Saved data entries
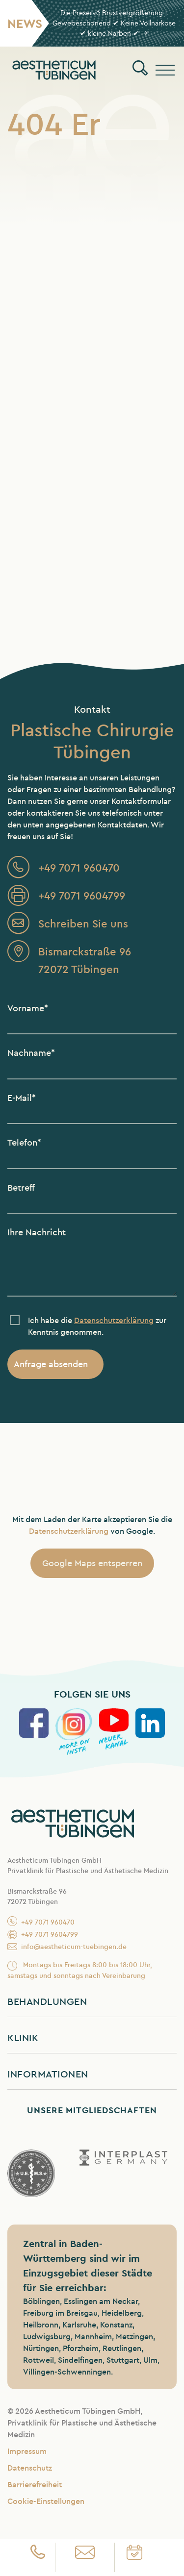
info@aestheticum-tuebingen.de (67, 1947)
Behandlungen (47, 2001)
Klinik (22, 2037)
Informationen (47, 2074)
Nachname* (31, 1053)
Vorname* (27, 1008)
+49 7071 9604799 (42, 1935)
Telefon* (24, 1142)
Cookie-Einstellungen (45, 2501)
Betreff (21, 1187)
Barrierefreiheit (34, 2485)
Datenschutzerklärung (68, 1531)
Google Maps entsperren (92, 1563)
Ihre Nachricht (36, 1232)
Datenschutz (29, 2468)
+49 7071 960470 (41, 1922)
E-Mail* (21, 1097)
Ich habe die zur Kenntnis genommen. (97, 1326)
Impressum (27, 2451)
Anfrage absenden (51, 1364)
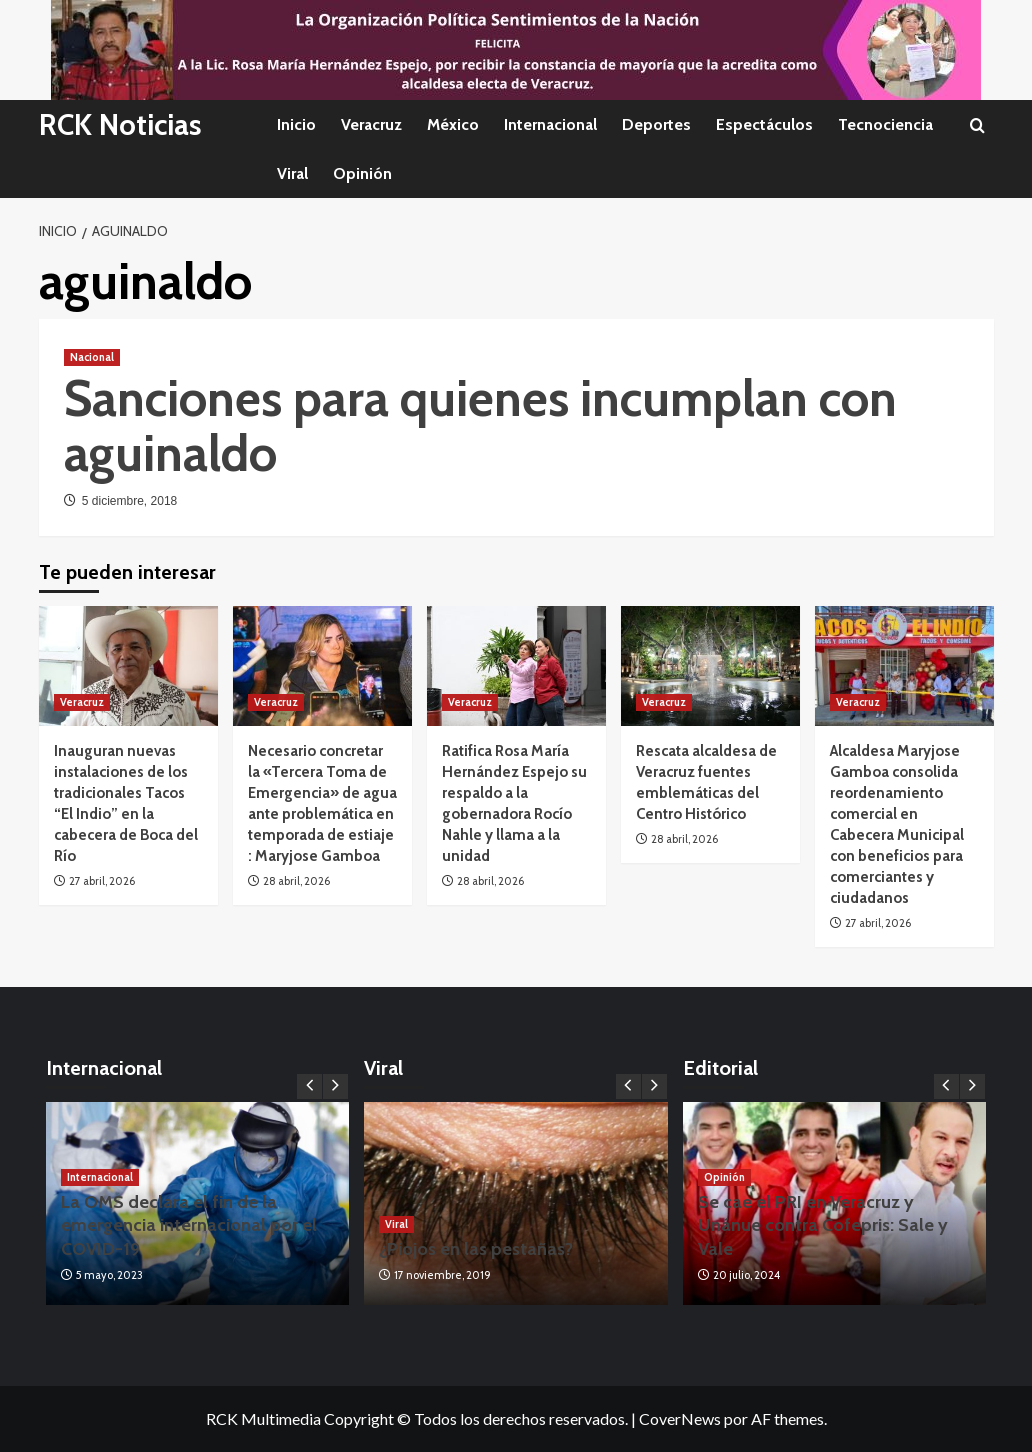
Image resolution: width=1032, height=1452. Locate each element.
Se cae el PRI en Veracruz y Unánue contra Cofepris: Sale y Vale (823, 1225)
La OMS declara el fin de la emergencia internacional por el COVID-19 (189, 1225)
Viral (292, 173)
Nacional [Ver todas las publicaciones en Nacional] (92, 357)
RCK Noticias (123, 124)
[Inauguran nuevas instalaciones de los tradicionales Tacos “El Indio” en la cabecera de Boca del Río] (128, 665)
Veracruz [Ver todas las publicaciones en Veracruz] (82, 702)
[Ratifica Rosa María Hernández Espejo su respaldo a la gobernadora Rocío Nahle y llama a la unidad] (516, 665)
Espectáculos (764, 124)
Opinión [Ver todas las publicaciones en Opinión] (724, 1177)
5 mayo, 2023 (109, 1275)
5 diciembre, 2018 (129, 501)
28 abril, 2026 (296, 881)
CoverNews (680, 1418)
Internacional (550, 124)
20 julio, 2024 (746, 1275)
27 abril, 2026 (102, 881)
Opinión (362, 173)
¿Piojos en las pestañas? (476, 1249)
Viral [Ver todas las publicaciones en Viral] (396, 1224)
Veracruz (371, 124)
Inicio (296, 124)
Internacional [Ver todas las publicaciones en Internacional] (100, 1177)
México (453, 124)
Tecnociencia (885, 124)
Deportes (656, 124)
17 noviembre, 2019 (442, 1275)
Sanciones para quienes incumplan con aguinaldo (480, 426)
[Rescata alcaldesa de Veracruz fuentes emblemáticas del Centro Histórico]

EXERCISE DESCRIPTION
Transcribe the records above from the line holding "Opinión (362, 173)" down to the line holding "Sanciones para quienes", inclusive, without adding anything.

EXERCISE ANSWER
Opinión (362, 173)
¿Piojos en las pestañas? (476, 1249)
Viral [Ver todas las publicaciones en Viral] (396, 1224)
Veracruz (371, 124)
Inicio (296, 124)
Internacional [Ver todas las publicaciones en Internacional] (100, 1177)
México (453, 124)
Tecnociencia (885, 124)
Deportes (656, 124)
17 noviembre, 2019 (442, 1275)
Sanciones para quienes incumplan con aguinaldo (480, 426)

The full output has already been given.